Instruction 1:
In the EtherCalc text, why did the Socialtext team choose to do SocialCalc's computation on the client in JavaScript instead of on the server in Perl?
Document segment section start
The Performance of Open Source Software
From SocialCalc to EtherCalc

Audrey Tang

EtherCalc is an online spreadsheet system optimized toward simultaneous editing, using SocialCalc as its in-browser spreadsheet engine. Designed by Dan Bricklin (the inventor of spreadsheets), SocialCalc is part of the Socialtext platform, a suite of social collaboration tools for enterprise users.

For the Socialtext team, performance was the primary goal behind SocialCalc's development in 2006. The key observation was this: Client-side computation in JavaScript, while an order of magnitude slower than server-side computation in Perl, was still much faster than the network latency incurred during AJAX round trips.

Figure 2.1 - WikiCalc and SocialCalc's performance model. Since 2009, advances in JavaScript runtimes have reduced the 50 ms to less than 10 ms.

Figure 2.1 - WikiCalc and SocialCalc's performance model. Since 2009, advances in JavaScript runtimes have reduced the 50 ms to less than 10 ms.

SocialCalc performs all of its computations in the browser; it uses the server only for loading and saving spreadsheets. Toward the end of the Architecture of Open Source Applications chapter on SocialCalc, we introduced simultaneous collaboration on spreadsheets, using a simple, chatroom-like architecture.

Figure 2.2 - Multiplayer SocialCalc

Figure 2.2 - Multiplayer SocialCalc

However, as we began to test it for production deployment, we discovered several shortcomings in its performance and scalability characteristics, motivating a series of system-wide rewrites in order to reach acceptable performance. In this chapter, we'll see how we arrived at that architecture, how we used profiling tools, and how we made new tools to overcome performance problems.

Design Constraints

The Socialtext platform has both behind-the-firewall and on-the-cloud deployment options, imposing unique constraints on EtherCalc's resource and performance requirements.

At the time of this writing, Socialtext requires 2 CPU cores and 4 GB RAM for VMWare vSphere-based intranet deployment. For cloud-based hosting, a typical Amazon EC2 instance provides about twice that capacity, with 4 cores and 7.5 GB of RAM.

Behind-the-firewall deployment means that we can't simply throw hardware at the problem in the same way multi-tenant, hosted-only systems did (e.g., DocVerse, which later became part of Google Docs); we can assume only a modest amount of server capacity.

Compared to intranet deployments, cloud-hosted instances offer better capacity and on-demand extension, but network connections from browsers are usually slower and fraught with frequent disconnections and reconnections.

Therefore, the following resource constraints shaped EtherCalc's architecture directions:

Memory

An event-based server allows us to scale to thousands of concurrent connections with a small amount of RAM.
Document segment section end
Instruction 2:
Express the lines of the listing as a Markdown table with the columns Row and Line, covering the lines from the one that contains "Identify the location of claim-button: Claim." through the one that contains "(407, 240).", inclusive. Number each row, and leave out blank lines.
Supplied material section start
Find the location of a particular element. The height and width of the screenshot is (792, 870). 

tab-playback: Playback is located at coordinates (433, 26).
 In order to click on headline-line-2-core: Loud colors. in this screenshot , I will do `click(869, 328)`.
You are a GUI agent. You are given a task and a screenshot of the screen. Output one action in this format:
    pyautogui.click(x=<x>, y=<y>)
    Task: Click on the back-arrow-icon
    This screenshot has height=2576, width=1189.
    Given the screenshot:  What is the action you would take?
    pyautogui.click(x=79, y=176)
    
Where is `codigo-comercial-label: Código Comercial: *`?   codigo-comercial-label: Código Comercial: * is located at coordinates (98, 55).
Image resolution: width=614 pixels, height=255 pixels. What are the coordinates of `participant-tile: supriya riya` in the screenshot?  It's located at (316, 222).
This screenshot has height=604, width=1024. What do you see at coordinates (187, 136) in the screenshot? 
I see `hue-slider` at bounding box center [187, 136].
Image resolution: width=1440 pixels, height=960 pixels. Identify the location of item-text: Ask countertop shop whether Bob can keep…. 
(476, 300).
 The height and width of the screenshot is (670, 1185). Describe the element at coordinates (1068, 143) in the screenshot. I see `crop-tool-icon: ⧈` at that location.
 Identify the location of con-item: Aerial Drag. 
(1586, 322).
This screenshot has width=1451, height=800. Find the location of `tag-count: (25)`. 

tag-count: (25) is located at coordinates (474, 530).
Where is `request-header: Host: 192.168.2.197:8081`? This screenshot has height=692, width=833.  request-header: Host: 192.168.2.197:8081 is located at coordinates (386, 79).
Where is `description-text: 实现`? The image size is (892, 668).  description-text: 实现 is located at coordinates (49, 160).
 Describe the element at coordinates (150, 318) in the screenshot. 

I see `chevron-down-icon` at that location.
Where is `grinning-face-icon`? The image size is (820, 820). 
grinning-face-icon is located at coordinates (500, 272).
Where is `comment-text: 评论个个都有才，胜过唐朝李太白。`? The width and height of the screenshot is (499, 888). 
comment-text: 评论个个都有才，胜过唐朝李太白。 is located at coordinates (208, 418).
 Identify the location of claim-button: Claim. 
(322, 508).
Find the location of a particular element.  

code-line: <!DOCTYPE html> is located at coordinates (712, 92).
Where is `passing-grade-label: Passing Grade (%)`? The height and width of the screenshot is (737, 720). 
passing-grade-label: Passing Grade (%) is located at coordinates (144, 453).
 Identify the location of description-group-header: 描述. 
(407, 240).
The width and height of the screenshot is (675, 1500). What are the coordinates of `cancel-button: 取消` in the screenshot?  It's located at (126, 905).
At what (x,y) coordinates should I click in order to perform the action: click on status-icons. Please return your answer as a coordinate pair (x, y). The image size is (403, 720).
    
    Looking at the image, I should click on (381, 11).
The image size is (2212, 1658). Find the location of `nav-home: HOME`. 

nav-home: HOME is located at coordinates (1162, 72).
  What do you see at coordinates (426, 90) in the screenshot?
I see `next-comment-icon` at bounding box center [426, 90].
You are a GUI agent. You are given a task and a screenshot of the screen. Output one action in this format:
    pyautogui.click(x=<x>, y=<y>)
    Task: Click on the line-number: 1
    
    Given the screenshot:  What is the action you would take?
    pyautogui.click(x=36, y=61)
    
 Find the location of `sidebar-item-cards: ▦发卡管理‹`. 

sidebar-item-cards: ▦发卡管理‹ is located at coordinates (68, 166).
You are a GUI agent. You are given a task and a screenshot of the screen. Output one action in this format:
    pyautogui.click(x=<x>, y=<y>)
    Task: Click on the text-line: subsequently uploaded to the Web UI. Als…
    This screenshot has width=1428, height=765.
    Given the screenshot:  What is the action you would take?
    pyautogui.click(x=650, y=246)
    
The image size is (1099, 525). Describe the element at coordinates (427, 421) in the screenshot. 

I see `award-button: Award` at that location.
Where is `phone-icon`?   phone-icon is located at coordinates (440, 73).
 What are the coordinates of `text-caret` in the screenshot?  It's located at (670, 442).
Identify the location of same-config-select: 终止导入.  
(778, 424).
Supplied material section end
Task result 1:
Client-side JavaScript was about an order of magnitude slower than server-side Perl. It was still much faster than the network latency of AJAX round trips, so computing in the browser gave better performance.

Task result 2:
| Row | Line |
|---|---|
| 1 |  Identify the location of claim-button: Claim.  |
| 2 | (322, 508). |
| 3 | Find the location of a particular element.   |
| 4 | code-line: <!DOCTYPE html> is located at coordinates (712, 92). |
| 5 | Where is `passing-grade-label: Passing Grade (%)`? The height and width of the screenshot is (737, 720).  |
| 6 | passing-grade-label: Passing Grade (%) is located at coordinates (144, 453). |
| 7 |  Identify the location of description-group-header: 描述.  |
| 8 | (407, 240). |